El principal objetivo del enemigo es matarte. Y cada día que sigues vivo frustras ese objetivo. Cada día que sigues vivo vences y ellos pierden, incluso si sólo te mueves a hurtadillas, escondido en una cueva hasta que encuentres un modo de volver con tus compañeros para luchar a su lado. Eso, para mí, es honor.

Odila calló para tomar aliento. Su cuerpo temblaba por la intensidad de sus sentimientos.

—Nunca lo consideré desde esa perspectiva —admitió Gerard, que la miraba con admiración—. Supongo que, después de todo, sí hay algo que te tomas en serio, lady Odila. Por desgracia, parece que no ha servido de nada. —Alzó el brazo y señaló por encima del hombro de la mujer—. Han destacado escoltas para guardar los flancos. Nos han avistado.

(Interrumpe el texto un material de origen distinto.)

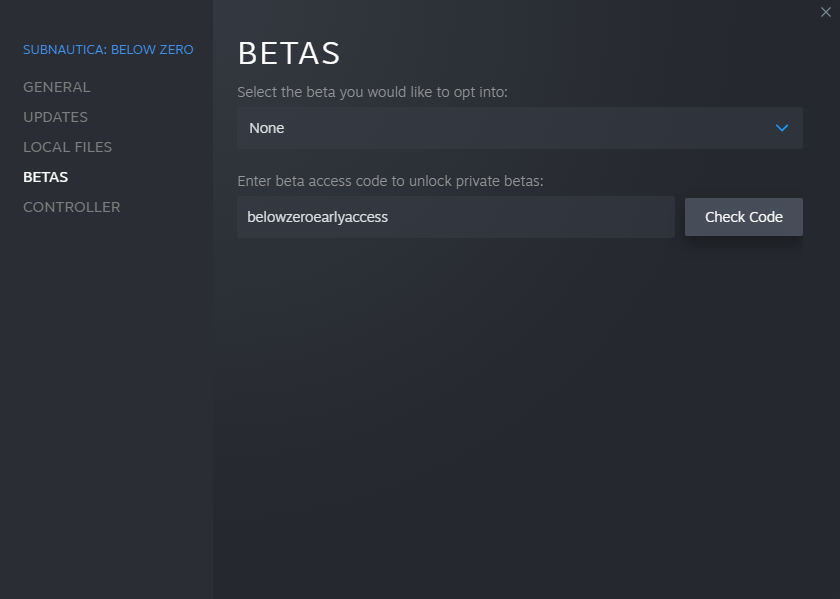The height and width of the screenshot is (599, 840).
Task: Click the Subnautica: Below Zero title
Action: click(108, 49)
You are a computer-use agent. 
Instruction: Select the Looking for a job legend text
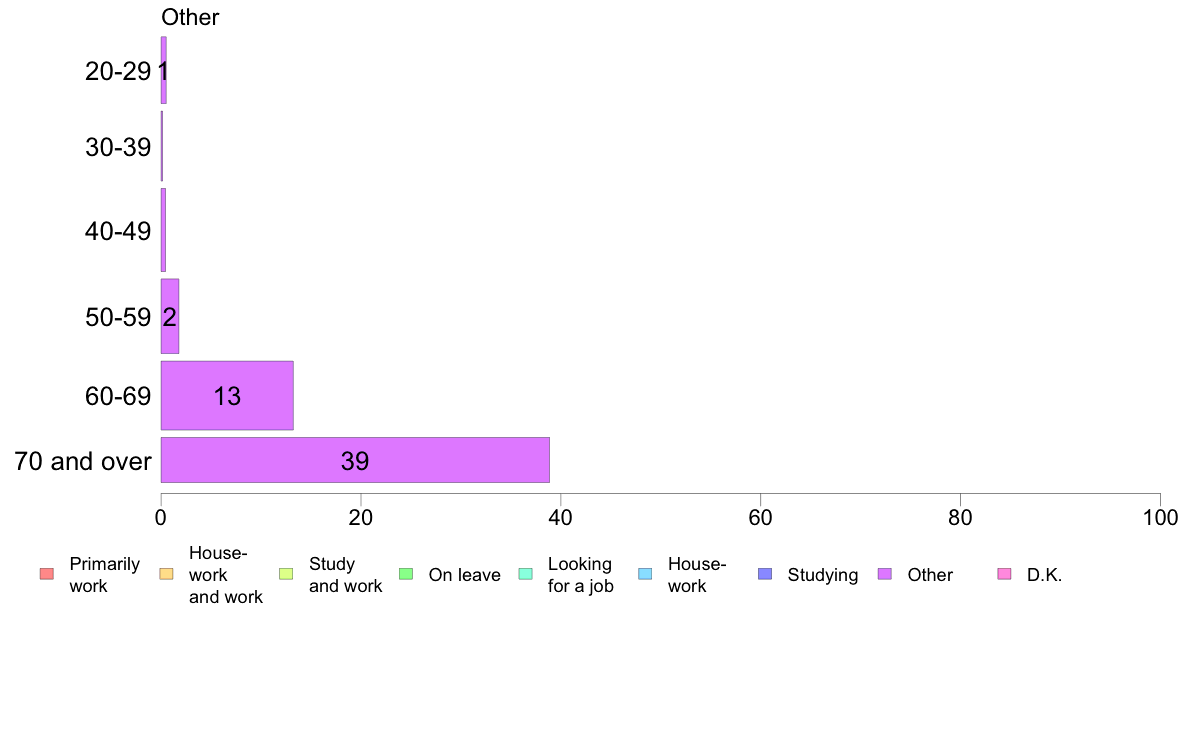580,575
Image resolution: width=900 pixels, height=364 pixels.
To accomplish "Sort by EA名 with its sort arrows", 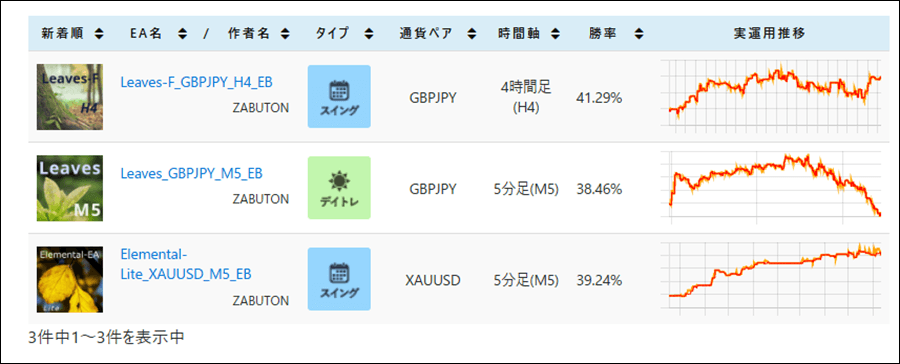I will point(183,34).
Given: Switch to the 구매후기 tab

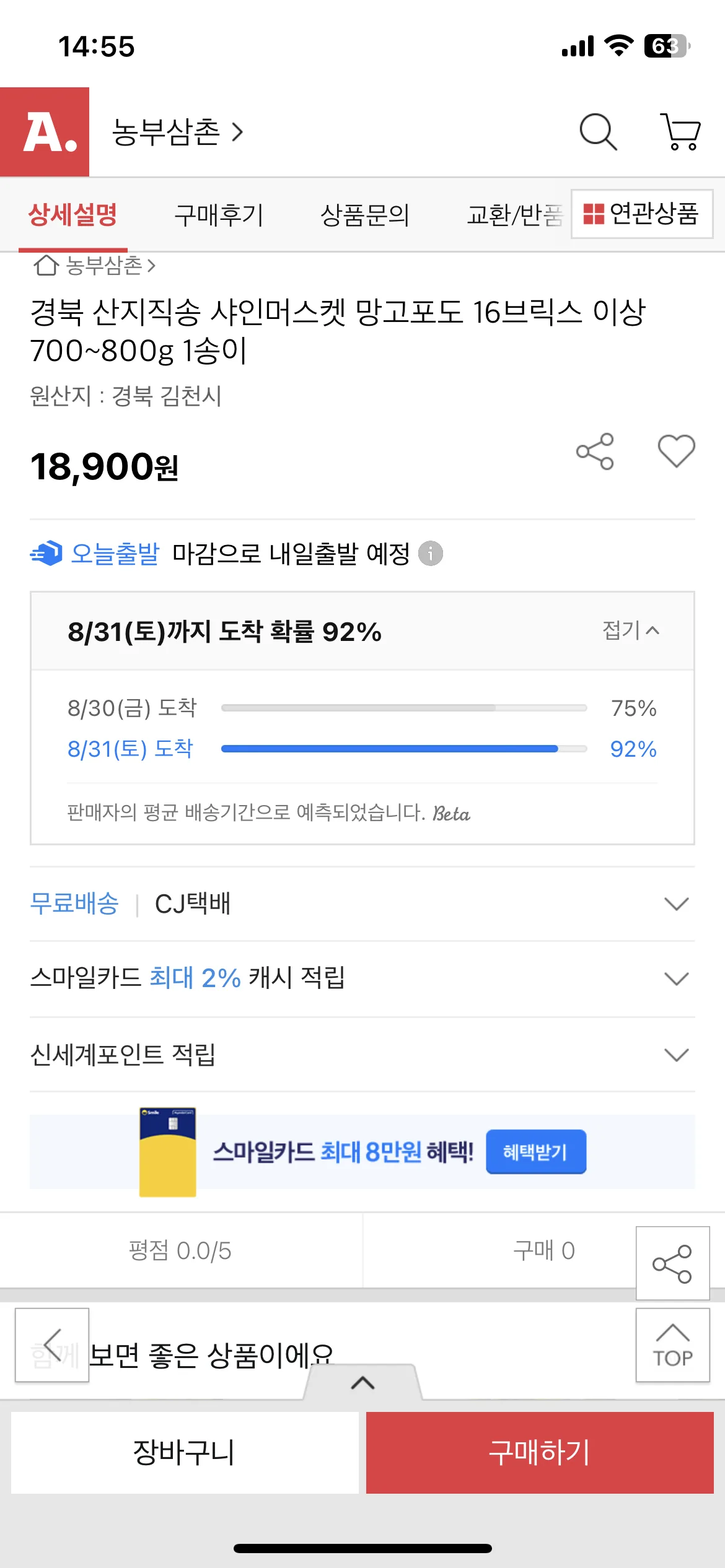Looking at the screenshot, I should [x=219, y=215].
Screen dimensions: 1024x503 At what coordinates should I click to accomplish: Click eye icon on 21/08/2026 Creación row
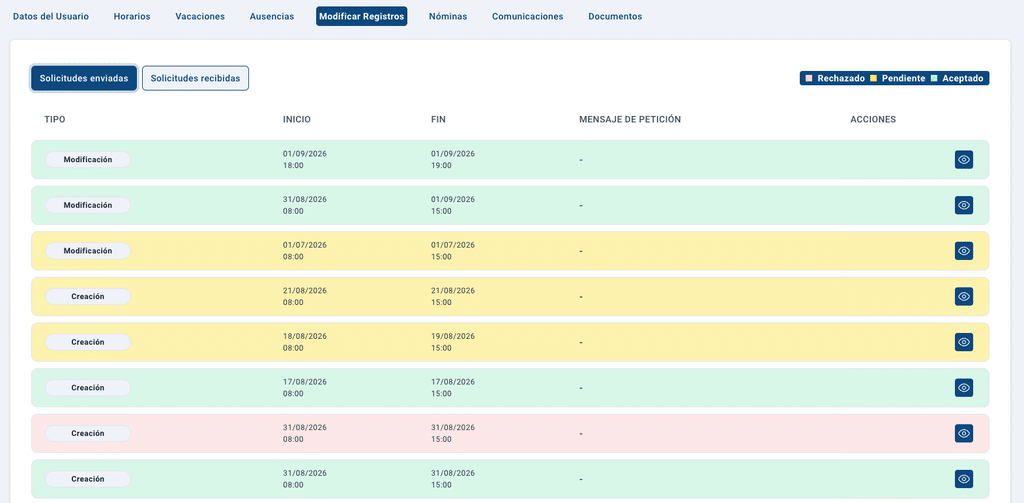point(963,297)
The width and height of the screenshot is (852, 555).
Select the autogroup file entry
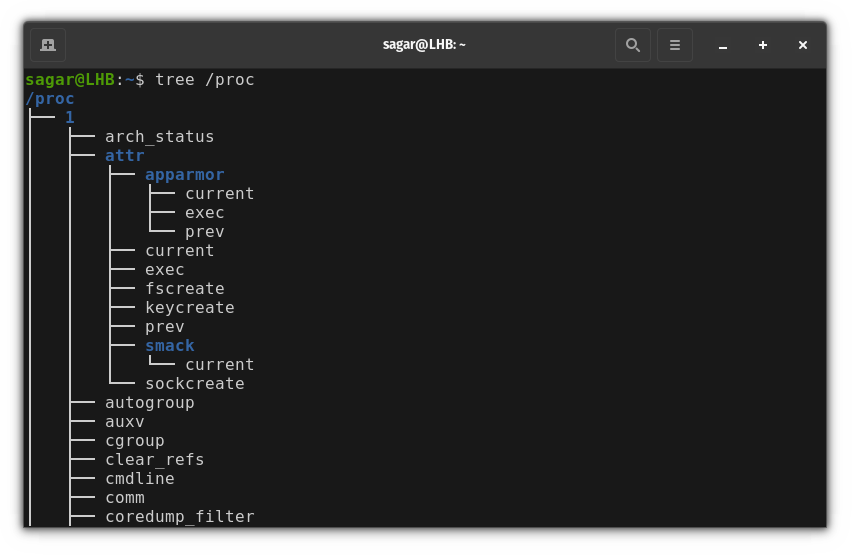[x=149, y=403]
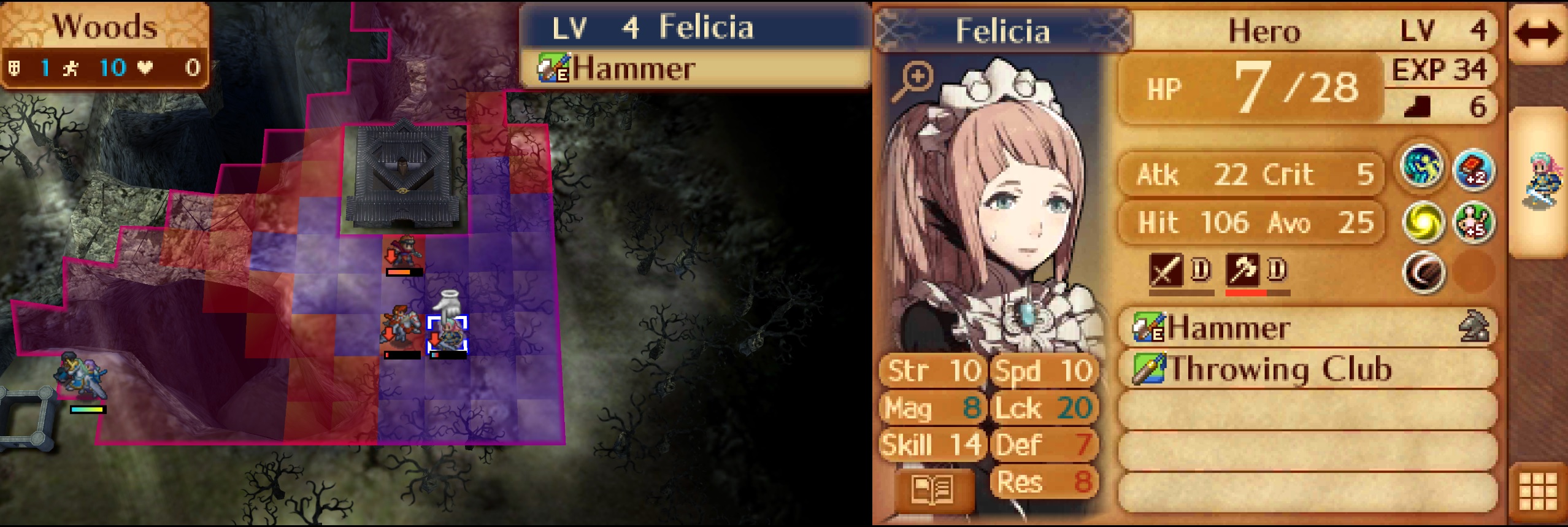Viewport: 1568px width, 527px height.
Task: Click the allied paired unit sprite
Action: click(x=82, y=375)
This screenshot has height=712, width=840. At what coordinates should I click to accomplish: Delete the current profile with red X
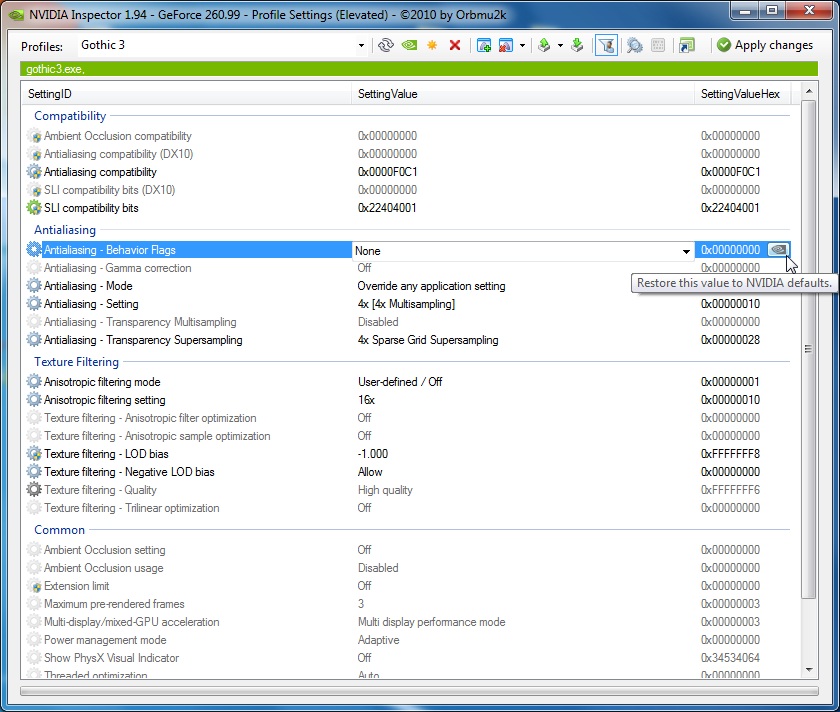(x=455, y=45)
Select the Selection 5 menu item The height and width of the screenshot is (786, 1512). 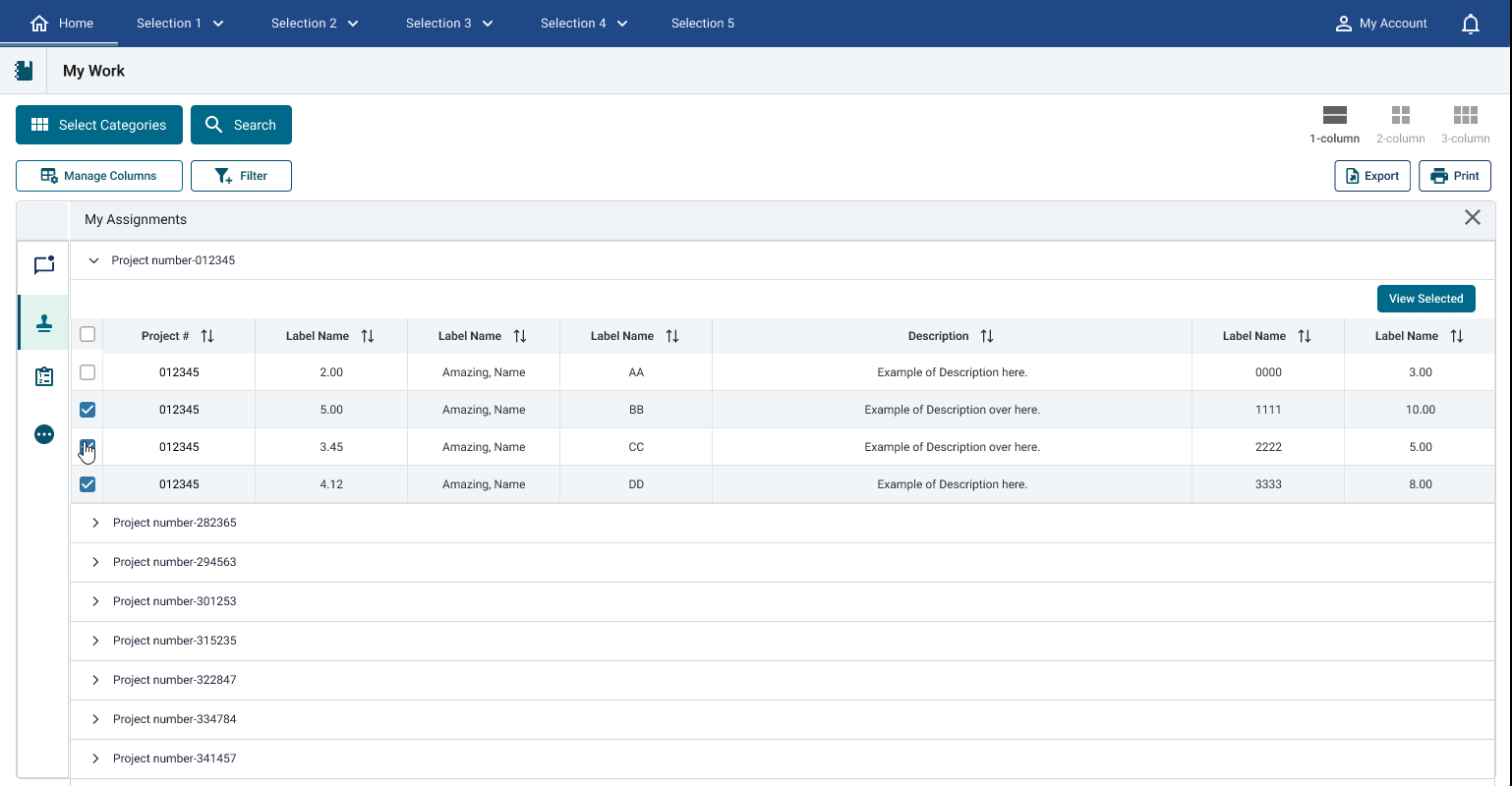click(x=703, y=23)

Un grupo de jinetes, que había patrullado al borde de la línea de árboles, salió a descubierto a menos de un kilómetro de distancia. El caballo y los dos jinetes, plantados en medio de la pradera, habían sido localizados con facilidad. La patrulla había girado como un solo hombre y ahora cabalgaba hacia ellos para investigar.

—Tengo una idea. Desabrocha tu talabarte y dámelo —dijo Gerard.

—¿Qué...? —Fruncido el entrecejo, Odila se volvió a mirarlo y vio que se estaba poniendo el casco de cuero—. ¡Oh! —Al comprender lo que se proponía hacer, empezó a desabrochar la hebilla del cinturón—. ¿Sabes, sir Gerard? Esta artimaña funcionaría mejor si no llevases la túnica puesta al revés. ¡Deprisa, cambíatela antes de que nos vean mejor!